OMG. I mean people who only think the way to brew is....
 
Things like: So my first brew ever is a vanilla, pumpkin, cinnamon, chamomile, honey, chocolate, molasses, cherry wheat Czech pilsner. Fermented it for 7 days in a bucket in the closet, next to the laundry basket and cat litter box. Noticed that there were bluish white lily pads floating on top with white tenticles hanging down and bubbly pumpkin chunks. So but from reading the posts on HBT, the lily pads, and chunks are fine. So when siphoning, the auto-siphon fell into the laundry sink where my swmbo washes the dog and the kids when they play in the barn yard. There was some lemmon scented bleach next to the diaper pail. So I dipped the siphon in that. So now the beer is 2 weeks in the bottle. So why does my beer taste like a goat smells? So can it be infected? So or can I rdw and drink my beer? So once the tripletts get bigger can I use the diaper pail for a bottling bucket if I use Star San to clean it?
 
Mine is; people that think that THEIR way of doing things is the only way it should be done, and belittle others that do things differently. The other thing is the raging beer snobs that bash BMC as the "evil empire", or act like people that do drink it are somehow uneducated, backwards rednecks that don't know what good beer is. Granted, I don't drink stuff from the mega breweries, but I don't bash those that do.
 
1. People who Keg
2. People who bottle.
3. People who Fly Sparge
4. People who Batch Sparge
5. People who brew in buckets
6. People who brew in Glass
7. People who ....


OMG. I mean people who only think the way to brew is....

HAH. Very funny, I like it...
 
The "My first brew, I invented this recipe, can you help me with it?" posts bother me. Thankfully, most people here are much more understanding than me and jump in to help. to my mind, you shouldn't be attempting to create your own recipe until you have some experience of how the whole brewing process works. If it takes a few pages of corrections from experienced brewers then it is no longer your recipe.

This is contrary to the above poster whose pet peeve it is that more people don't come up with their own recipes. To me, it's a matter of waaaay too many beer styles needing brewing. I'm only 14 or so brews in but have only repeated a particular style twice. Maybe when I have run out of new styles to try I'll spend time tweaking up an original recipe.

I am a fairly new brewer (although I did a few batches with a roommate decades ago) and I just shake my head when I read some of the things new brewers are putting in their beers.

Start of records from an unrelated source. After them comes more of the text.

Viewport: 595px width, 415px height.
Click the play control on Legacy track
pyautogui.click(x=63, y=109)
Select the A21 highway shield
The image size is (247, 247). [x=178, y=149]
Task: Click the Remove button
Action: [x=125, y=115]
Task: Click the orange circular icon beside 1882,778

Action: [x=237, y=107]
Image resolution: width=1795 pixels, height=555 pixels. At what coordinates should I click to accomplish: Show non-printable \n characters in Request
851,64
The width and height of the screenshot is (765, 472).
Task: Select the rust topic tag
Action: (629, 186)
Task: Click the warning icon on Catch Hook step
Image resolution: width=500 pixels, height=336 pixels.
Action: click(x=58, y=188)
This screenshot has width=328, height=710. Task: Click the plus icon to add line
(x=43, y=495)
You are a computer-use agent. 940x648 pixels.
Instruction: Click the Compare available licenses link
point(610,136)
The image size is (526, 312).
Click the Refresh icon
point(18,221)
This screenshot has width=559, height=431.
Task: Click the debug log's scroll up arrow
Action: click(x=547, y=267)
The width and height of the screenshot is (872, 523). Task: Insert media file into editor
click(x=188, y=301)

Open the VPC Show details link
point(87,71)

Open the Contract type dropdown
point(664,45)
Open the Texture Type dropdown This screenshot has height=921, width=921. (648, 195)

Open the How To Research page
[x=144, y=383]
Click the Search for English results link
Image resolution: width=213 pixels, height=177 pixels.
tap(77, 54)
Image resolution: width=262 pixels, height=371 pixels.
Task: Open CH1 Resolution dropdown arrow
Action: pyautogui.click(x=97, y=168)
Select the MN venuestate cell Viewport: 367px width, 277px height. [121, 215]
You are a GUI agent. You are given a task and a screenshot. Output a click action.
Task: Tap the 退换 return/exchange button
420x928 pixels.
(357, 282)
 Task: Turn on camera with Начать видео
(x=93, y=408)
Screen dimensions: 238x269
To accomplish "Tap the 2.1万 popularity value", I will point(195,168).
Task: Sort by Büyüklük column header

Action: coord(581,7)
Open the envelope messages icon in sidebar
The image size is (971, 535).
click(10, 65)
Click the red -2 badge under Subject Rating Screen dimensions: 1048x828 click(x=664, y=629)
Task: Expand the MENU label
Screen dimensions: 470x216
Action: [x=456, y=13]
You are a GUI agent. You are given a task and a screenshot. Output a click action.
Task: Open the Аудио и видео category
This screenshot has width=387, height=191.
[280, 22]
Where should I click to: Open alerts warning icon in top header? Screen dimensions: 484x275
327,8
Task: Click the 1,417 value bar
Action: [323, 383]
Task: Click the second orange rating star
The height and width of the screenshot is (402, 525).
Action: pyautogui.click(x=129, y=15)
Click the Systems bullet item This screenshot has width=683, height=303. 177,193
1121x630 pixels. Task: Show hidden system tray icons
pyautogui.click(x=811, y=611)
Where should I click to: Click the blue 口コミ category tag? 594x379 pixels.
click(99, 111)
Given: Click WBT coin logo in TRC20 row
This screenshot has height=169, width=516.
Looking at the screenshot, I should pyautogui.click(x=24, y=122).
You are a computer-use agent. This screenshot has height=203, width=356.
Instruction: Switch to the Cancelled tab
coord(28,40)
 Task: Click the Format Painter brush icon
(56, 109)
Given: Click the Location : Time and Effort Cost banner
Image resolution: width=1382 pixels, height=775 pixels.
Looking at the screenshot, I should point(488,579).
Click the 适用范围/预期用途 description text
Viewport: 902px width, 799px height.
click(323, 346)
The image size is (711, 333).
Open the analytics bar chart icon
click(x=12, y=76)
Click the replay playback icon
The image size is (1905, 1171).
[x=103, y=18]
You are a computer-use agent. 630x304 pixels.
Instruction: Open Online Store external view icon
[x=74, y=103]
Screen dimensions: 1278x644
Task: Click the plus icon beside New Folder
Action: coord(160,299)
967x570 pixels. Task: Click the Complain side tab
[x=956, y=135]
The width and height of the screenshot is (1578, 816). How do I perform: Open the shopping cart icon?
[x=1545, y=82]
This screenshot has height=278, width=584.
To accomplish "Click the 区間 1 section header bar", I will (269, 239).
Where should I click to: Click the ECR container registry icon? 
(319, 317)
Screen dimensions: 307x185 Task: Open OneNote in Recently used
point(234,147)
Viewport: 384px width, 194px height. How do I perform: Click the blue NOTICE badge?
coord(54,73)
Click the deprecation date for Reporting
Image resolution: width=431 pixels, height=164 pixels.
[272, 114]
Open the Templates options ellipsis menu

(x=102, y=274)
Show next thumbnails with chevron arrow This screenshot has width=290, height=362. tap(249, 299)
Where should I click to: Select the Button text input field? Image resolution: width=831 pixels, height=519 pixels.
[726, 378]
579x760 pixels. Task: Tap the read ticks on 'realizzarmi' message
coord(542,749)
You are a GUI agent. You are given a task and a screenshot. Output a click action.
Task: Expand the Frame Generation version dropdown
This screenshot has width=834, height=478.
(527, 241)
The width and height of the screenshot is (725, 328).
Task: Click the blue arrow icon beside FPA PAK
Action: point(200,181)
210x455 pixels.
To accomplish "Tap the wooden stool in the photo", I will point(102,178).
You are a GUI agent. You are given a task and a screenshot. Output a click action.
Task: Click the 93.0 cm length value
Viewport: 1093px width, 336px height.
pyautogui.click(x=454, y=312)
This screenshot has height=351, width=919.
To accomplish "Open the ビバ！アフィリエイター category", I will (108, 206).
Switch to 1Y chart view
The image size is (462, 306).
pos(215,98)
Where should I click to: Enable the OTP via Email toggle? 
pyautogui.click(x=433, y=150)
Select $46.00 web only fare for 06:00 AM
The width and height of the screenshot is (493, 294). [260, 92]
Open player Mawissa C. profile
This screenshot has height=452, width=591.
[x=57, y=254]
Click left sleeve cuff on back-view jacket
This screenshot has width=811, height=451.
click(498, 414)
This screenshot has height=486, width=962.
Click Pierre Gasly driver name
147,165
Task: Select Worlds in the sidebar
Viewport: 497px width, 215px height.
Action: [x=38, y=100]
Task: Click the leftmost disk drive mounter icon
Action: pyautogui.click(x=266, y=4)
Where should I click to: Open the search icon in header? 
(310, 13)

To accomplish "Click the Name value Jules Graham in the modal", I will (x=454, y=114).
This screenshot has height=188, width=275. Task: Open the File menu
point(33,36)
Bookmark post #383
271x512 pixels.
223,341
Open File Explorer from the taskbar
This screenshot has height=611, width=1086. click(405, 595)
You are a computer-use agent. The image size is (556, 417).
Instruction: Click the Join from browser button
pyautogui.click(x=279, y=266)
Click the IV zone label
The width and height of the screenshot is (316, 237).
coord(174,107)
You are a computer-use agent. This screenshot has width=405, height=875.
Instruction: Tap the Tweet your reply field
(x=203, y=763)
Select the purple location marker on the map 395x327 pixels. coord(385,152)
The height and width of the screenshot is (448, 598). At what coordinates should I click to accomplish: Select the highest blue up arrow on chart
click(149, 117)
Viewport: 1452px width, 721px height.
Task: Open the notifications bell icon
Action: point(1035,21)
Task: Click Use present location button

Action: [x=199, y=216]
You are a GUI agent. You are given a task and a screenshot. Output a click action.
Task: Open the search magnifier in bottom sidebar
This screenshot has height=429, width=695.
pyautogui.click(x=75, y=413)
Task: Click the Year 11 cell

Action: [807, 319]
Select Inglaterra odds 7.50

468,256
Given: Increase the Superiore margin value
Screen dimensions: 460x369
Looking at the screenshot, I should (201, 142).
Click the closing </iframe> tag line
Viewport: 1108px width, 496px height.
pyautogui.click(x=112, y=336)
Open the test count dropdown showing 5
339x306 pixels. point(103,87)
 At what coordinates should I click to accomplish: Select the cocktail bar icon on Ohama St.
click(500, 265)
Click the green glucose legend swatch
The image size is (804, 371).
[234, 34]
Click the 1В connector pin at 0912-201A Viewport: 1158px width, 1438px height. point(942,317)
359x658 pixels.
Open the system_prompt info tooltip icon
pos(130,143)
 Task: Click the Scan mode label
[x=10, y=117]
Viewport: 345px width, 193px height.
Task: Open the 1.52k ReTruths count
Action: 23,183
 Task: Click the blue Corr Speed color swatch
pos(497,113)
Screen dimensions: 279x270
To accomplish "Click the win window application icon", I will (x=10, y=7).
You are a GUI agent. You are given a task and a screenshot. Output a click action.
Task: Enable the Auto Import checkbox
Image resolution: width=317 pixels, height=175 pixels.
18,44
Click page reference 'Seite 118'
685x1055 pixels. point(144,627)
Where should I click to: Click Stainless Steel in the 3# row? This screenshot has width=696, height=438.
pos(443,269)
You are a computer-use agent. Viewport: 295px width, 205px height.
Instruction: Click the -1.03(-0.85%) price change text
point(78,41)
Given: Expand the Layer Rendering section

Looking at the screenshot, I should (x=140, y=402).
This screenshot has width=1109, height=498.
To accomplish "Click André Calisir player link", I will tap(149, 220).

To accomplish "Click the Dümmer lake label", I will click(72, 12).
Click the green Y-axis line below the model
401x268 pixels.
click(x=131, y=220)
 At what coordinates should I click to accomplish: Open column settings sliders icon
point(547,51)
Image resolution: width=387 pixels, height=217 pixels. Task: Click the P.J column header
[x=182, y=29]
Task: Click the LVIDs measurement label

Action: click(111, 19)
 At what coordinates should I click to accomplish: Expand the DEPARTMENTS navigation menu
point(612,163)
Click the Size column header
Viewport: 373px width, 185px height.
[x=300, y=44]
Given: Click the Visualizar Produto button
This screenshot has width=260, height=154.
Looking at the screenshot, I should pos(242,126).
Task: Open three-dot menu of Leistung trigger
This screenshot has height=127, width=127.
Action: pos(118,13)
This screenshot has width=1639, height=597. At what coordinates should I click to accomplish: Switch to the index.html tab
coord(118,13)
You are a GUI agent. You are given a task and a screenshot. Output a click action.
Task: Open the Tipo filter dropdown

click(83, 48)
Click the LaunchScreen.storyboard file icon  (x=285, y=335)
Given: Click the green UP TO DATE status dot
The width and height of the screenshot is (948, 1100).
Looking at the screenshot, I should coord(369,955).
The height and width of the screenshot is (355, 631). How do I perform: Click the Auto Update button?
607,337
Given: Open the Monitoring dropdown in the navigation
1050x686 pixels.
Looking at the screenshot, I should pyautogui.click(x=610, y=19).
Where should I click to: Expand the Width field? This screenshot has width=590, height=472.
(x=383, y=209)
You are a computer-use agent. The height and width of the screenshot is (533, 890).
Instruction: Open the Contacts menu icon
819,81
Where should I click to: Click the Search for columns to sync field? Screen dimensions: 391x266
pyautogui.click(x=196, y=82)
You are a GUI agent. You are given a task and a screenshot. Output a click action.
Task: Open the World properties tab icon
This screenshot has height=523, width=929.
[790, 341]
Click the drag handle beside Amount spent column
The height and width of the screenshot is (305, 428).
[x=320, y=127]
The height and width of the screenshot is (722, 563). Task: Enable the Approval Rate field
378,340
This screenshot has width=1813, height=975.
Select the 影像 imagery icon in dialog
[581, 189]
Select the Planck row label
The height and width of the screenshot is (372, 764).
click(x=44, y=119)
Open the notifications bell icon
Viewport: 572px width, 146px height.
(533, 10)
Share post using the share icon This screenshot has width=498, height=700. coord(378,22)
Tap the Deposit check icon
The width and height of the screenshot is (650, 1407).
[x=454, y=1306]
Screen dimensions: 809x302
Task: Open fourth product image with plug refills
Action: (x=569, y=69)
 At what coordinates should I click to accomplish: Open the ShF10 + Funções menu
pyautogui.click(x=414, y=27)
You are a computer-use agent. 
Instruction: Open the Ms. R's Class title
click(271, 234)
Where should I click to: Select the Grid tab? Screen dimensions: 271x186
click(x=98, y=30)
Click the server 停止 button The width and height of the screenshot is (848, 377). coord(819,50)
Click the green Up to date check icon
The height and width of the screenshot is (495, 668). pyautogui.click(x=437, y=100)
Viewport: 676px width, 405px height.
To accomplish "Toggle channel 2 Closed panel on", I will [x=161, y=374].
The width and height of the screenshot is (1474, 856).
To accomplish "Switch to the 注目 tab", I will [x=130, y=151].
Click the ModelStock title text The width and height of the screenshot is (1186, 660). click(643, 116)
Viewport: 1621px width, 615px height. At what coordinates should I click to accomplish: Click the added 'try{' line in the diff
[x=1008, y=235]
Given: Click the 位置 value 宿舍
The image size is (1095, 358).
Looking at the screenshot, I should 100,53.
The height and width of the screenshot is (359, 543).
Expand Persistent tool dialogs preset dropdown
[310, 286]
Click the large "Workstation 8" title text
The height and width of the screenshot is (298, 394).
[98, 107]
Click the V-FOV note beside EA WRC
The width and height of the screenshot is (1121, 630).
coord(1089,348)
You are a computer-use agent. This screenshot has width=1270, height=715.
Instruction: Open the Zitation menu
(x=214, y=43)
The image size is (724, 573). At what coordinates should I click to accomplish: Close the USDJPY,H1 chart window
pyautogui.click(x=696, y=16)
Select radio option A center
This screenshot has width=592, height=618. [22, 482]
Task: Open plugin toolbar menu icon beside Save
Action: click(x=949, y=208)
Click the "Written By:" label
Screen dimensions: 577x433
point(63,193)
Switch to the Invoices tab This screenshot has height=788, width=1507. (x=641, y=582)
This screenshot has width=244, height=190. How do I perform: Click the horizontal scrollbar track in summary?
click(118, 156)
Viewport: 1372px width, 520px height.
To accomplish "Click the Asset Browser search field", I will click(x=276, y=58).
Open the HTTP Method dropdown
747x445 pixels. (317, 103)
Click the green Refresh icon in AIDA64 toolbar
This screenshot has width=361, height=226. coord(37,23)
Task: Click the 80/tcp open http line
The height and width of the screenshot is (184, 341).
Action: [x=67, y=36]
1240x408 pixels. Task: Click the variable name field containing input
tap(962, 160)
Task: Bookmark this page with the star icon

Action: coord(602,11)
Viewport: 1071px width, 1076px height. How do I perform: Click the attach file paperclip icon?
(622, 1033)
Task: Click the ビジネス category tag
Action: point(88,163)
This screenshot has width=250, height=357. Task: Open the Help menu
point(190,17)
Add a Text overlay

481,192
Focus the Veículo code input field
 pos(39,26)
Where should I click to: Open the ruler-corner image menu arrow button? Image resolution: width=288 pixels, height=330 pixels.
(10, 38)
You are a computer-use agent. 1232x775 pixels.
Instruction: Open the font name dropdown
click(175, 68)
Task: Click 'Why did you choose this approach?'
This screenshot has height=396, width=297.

I am concentrating on learning to brew the styles I like and learning about new styles I may want to try one day.

I do, however, think new brewers should be encouraged to work on their own recipes. Using one of the software programs to try and create my own recipes has helped me learn about various base malts, specialty grains, and yeast strains. Once I design a beer, I compare it to other recipes for that style and read up on what ingredients are common to a particular style. Depending on what I learn, I may then tweak my recipe. So far, I am making pretty good beer even if it lacks cherries, peach pits, and anti-fungal powder as ingredients. That said, I am sure enjoying my keg of BierMuncher's Centennial Blonde.
 
What bugs me is when people sanitize anything that comes in contact with the wort pre-boil!! There are lots of videos that show people sanitize their mash tuns, boil kettles, etc.. Don't these people realize that the boil will kill anything and everything we need to be worried about? I think it shows that they aren't thinking but rather just "sanitize everything".
 
I'm new to homebrewing, so I am probably guilty of most of the pet peeves on here so far.

As a general observation though, I think there are two types of snobs:

1. Beer Snobs (people who ridicule/question BMC drinkers)
2. Hop snobs (People who ridicule/question anything with less than xx IBUs)

I admit, I do consider myself a beer snob, I think most of us are. Hop snobs are like the "Comic Book Guy" of Beer.